>> START Passage shown

Whole animals cooking at Heritage Fire. Photo by Laiko Bahrs.
Whole animals cooking at Heritage Fire. Photo: Laiko Bahrs

That said, the meats on offer were absolutely delicious. What did I love best, the pink, tender slices of lamb cupped in Boston lettuce leaves with fresh mint and pickled red onion, or the succulent Indian-spiced lamb masala patties? The crackling skin sliced off the enormous chanterelle-stuffed porchetta, as good as any I’ve had at farmers' markets in Italy? The moist chunks of fennel-rubbed rabbit? John Fink of the Whole Beast's treyf special, roasted tandoori-spiced goat with goat yogurt? The snappy, ruddy Italian sausages from Smoakville BBQ in Napa? The long, slow chew of Woodlands Pork's country Mountain Ham, made from forest-reared, terroir-expressing pigs rooting through the hollers of West Virginia? According to Woodlands' Irish-born president and ham obsessive Nicholas Heckett, this is no dainty appetizer ham. Said Heckett, "I like it after dinner, with whiskey and a fine cigar." The finish is so long, and the taste so concentrated and intense, he explains, that it would knock out any less robust entrée to follow. Like the famous French chef Joel Robuchon, who frequently included a plate of utterly unadorned jamon iberico as part of his tasting menus, Heckett staunchly believes that high-quality ham needs no adornments. (Then again, Robuchon, sad man, has probably never had a warm Southern-made buttermilk biscuit, split and stuffed with slivers of country ham and a dab of homemade peach chutney.)

Rabbit menu from Heritage Fire. Photo by Laiko Bahrs
Rabbit menu from Heritage Fire. Photo: Laiko Bahrs

We end up, as one does at these events, lying under the trees, drinking wine out of GoVino’s reusable plastic cups (picture a Riedel stemless wine glass, reimagined for picnicking), conjuring up the outrageousness of meats past. "Remember those bacon eclairs?" says one friend, dreamily. They were thumb-sized, she said, filled with something bacon-fatty, with a crunchy slice of bacon on top, where the chocolate glaze would otherwise go. Another friend toyed with recipe ideas for the twine-wrapped package of lamb liver that he’d begged off the crew doing the lamb butchering demonstration, using a whole lamb from local Stemple Creek. (The various cuts of meat from each demo were raffled off at the end of the evening.)

>> END Passage shown
>> START Information provided

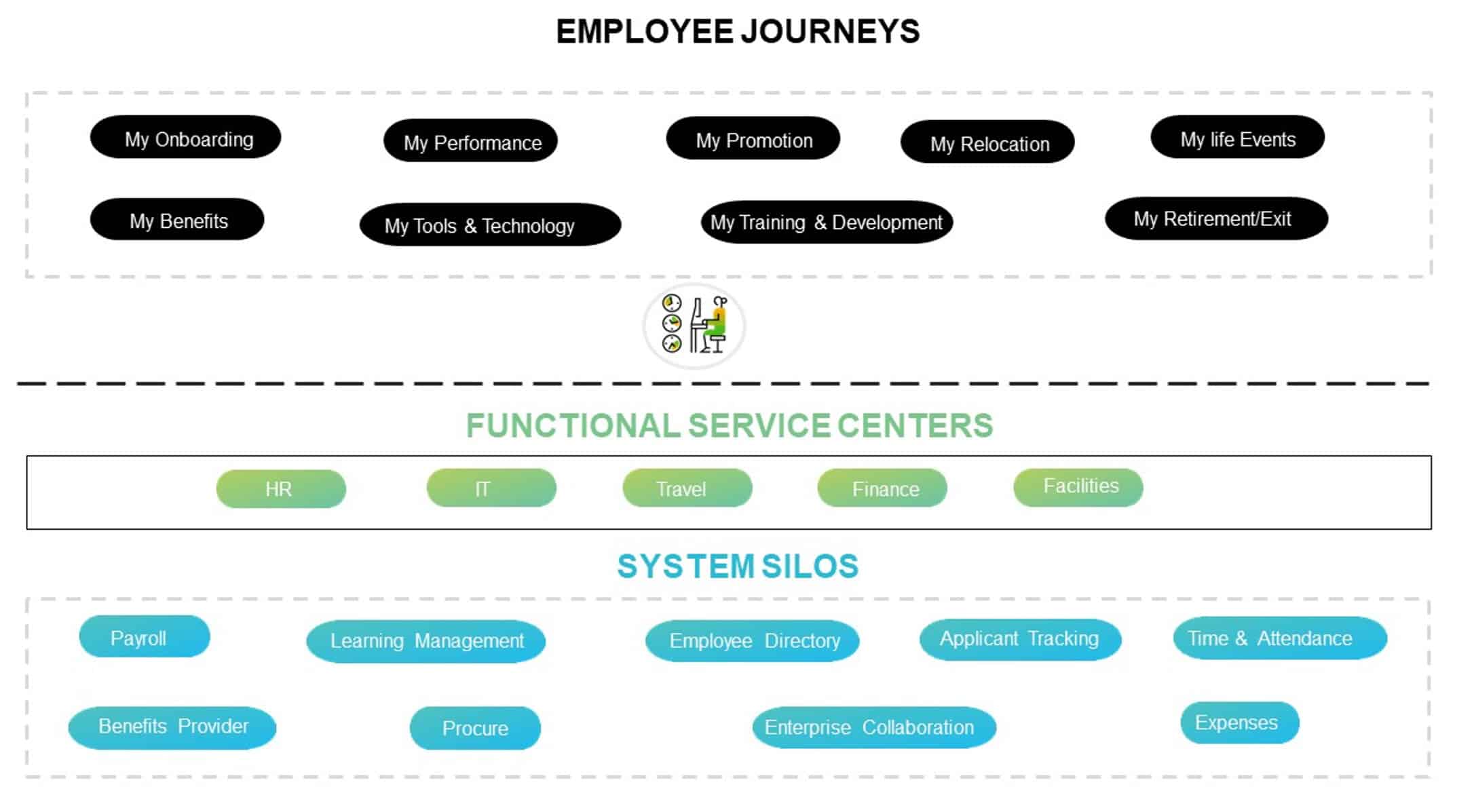The height and width of the screenshot is (812, 1474).
Task: Click the employee figure icon in center
Action: click(x=694, y=324)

>> END Information provided

■ **Problems to work on**
• a. Answer these questions using the Heritage Fire passage.
(i) Where is Smoakville BBQ located?
(ii) Whose reusable plastic cups did the group drink wine from?
(iii) What happened to the cuts of meat from each demo at the end of the evening?
• b. Repeat the Heritage Fire passage word for word, from "We end up, as" to "of the evening.)".
• c. Write what comes next in the Heritage Fire passage, beginning after its last sentence.
The material after the Heritage Fire passage is separate from that passage.

■ **Written responses**
• a.
(i) Napa
(ii) GoVino's
(iii) They were raffled off.

• b.
We end up, as one does at these events, lying under the trees, drinking wine out of GoVino’s reusable plastic cups (picture a Riedel stemless wine glass, reimagined for picnicking), conjuring up the outrageousness of meats past. "Remember those bacon eclairs?" says one friend, dreamily. They were thumb-sized, she said, filled with something bacon-fatty, with a crunchy slice of bacon on top, where the chocolate glaze would otherwise go. Another friend toyed with recipe ideas for the twine-wrapped package of lamb liver that he’d begged off the crew doing the lamb butchering demonstration, using a whole lamb from local Stemple Creek. (The various cuts of meat from each demo were raffled off at the end of the evening.)

• c.
This being a chef event, the eating and drinking had to continue at an after-party held down the street at Farmstead. And naturally, there had to be a fire, in this case a roaring bonfire built in the sand pit out back by Heather Shouse, a red-headed, Southern-twanged food writer on hand from Chicago. Shouse, the author of Food Trucks: Dispatches and Recipes from the Best Kitchens on Wheels, is criss-crossing the country as a Cochon camp follower as she works on an upcoming Cochon cookbook. Before becoming a writer, "I worked in restaurants all my life," she said, and she has the tattoo sleeves to prove it. One chef brought out a plate of salmon he'd smoked the day before; another crew arrived bearing a deep hotel pan filled with bite-sized chunks of pork, juicy and sweet, carved off the last animal left over the coals. A bright full moon shone down. There was meat, beer, cigars, and a ring of sweaty, smoky men and women kicking back after doing what they do best: taking care of the people who love to eat.